Jazz Mafia's Adam Theis on the Group's New Hip-Hop Symphony, Performing with Blackalicious, and More
Jazz Mafia's Shotgun Wedding Quintet, with MC Dublin in the middle, and Adam Theis on the far right.
Whatever you're doing this weekend, we can pretty much guarantee that the members of the Jazz Mafia are doing more. The S.F. jazz collective's hip-hop outfit, Shotgun Wedding Quintet, is serving as the backup band for Blackalicious' live show tonight at Mezzanine. It will also open the show with some of the songs from its new concept album, Tales from the Barbary Coast. Then, on Sunday, Jazz Mafia will premiere its second hip-hop symphony, Symphony No. 2, The Emperor Norton Suite, at Stern Grove with MC Chali 2na and other special guests. Mafia founder Adam Theis wowed the world last year with his first hip-hop symphony, Brass, Bows, and Beats, which was performed at the Monterey and Montreal jazz festivals, among other prestigious venues. The second symphony, he says, was written more in a collaborative style about one of San Francisco's most legendary eccentrics, Emperor Norton. We checked in with Theis recently to find out how all these projects came together -- and how the history of San Francisco played a major part.
So you're backing up Blackalicious in S.F. Saturday after opening the show. How did that come about?
Originally we were just going to play on part of the set, but then we were having so much fun at rehearsals and everyone was vibing, it turned into playing on every song except two in the set. We all agreed with them on it like this time last week.
Is it just for these L.A. and S.F. shows?
They're not on tour, but we're really hopeful that we'll get to do more, because it's a lot of work to put in for two shows. But that's how it always is -- you never know what's going to happen after.
So are you bringing some jazz to Blackalicious' sound?
Definitely. Often with vocalists and in hip-hop, they kind of want everything to be pretty simple all the time, except for maybe one little moment. I would say Blackalicious, out of all the groups we've worked with, encouraged creativity and improvisation. You learn the parts, but also we're all constantly changing things to make it fit the songs better. It doesn't have to sound just like it sounded in the studio.
How is it different playing for Blackalicious than, say, when Shotgun Wedding Quintet is playing on its own? Is there a different approach?
It's pretty different. When we're working with somebody else, there's definitely this dance that you do with being polite and being very respectful of their thing, even if it's just a good friend. We like that challenge of being directed.
What's your approach to mixing hip-hop and jazz? After you performed your first hip-hop symphony at Monterey last year, some traditional jazz heads were a little rankled.
I always kind of air more on the side of jazz than hip-hop. Somebody who saw us at Monterey ... they're grading it on a scale of compared to Charlie Parker, Dave Brubeck, whatever.
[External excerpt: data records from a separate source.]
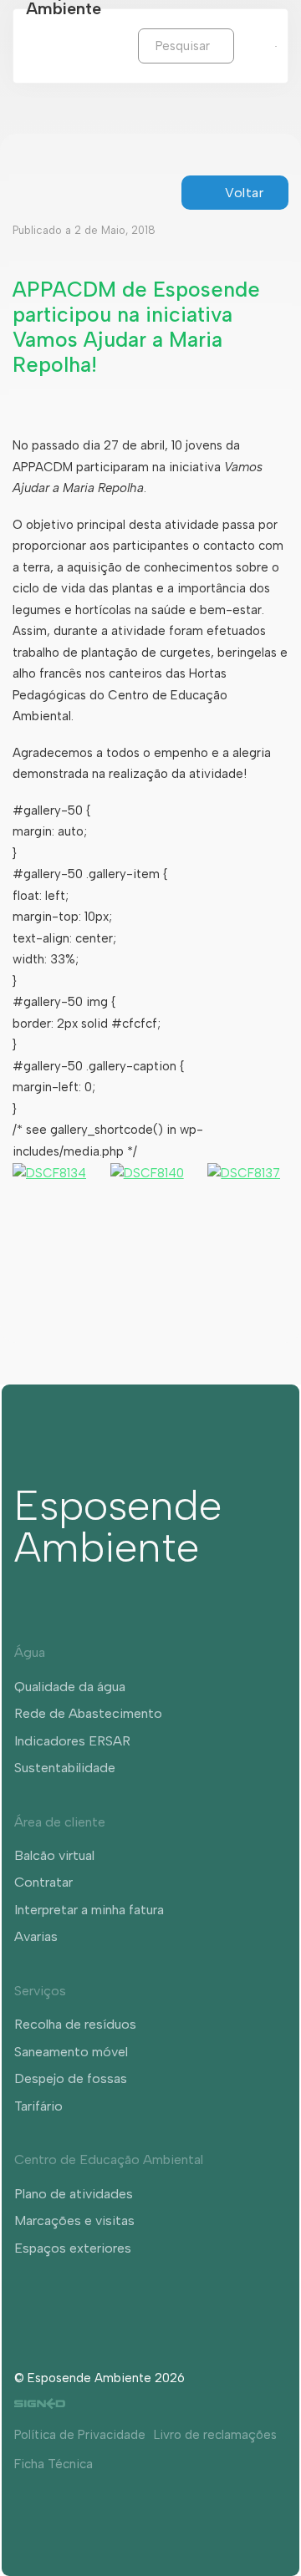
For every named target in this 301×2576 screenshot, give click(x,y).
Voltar (244, 193)
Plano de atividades (73, 2194)
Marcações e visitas (74, 2220)
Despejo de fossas (70, 2078)
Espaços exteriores (72, 2248)
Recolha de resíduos (75, 2024)
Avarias (36, 1936)
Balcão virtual (54, 1855)
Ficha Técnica (53, 2464)
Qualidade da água (69, 1686)
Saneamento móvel (71, 2052)
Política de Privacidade (79, 2434)
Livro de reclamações (215, 2434)
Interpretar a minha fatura (89, 1910)
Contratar (43, 1882)
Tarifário (38, 2106)
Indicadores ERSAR (72, 1741)
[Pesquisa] (246, 45)
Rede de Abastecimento (88, 1713)
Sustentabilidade (64, 1768)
And when somebody who listens to like Digable Planets or Jay-Z grades us, they grade us against that, and maybe the little bit of jazz that they've heard. I want to play for the people who hear a lot of hip-hop and who hear a lot of incessant beats on the radio and maybe they don't want it to be so much like that, they want to have more of that jazz experience. Sort of having their hip-hop with their jazz, or their hip-hop with their world music or electronic. It's not like a bunch of people who don't know the history of hip-hop just playing a hip-hop beat. We try to really know what where the music's coming from and be respectful to it, but take it in a really new direction.
What's your take on the whole future of jazz question? Do you think jazz is still a vibrant art form? Do you think it still has places to go and to develop, or do you think it's going to sort of end up being a museum piece?
The true spirit of jazz -- as far as the thing about it that got the most people into it -- really comes from a small club experience. And that's not to say that Yoshi's in S.F. is too big to have good jazz shows. I've seen some. I really I think where the magic happens, where everybody in the room is like "Oh my god, did you hear what that guy just did?" and they're like glued to what's going on, happens in the smaller venues. And because of the way the infrastructure of our modern society is set up, it's really hard for those clubs to survive and turn a profit. The museumification of it kind of makes sense economically, because you can get it sponsored by all sorts of private funding. When my friends go see a jazz concert maybe for their first time or a student goes and they go to these big places, I just don't think they really get it. They go, "Oh that guy's good, cool, I've seen him on YouTube, cool, he played that song" -- but you're not really getting that experience that you can only get in a room where you can see the sweat dripping off the dude's brow.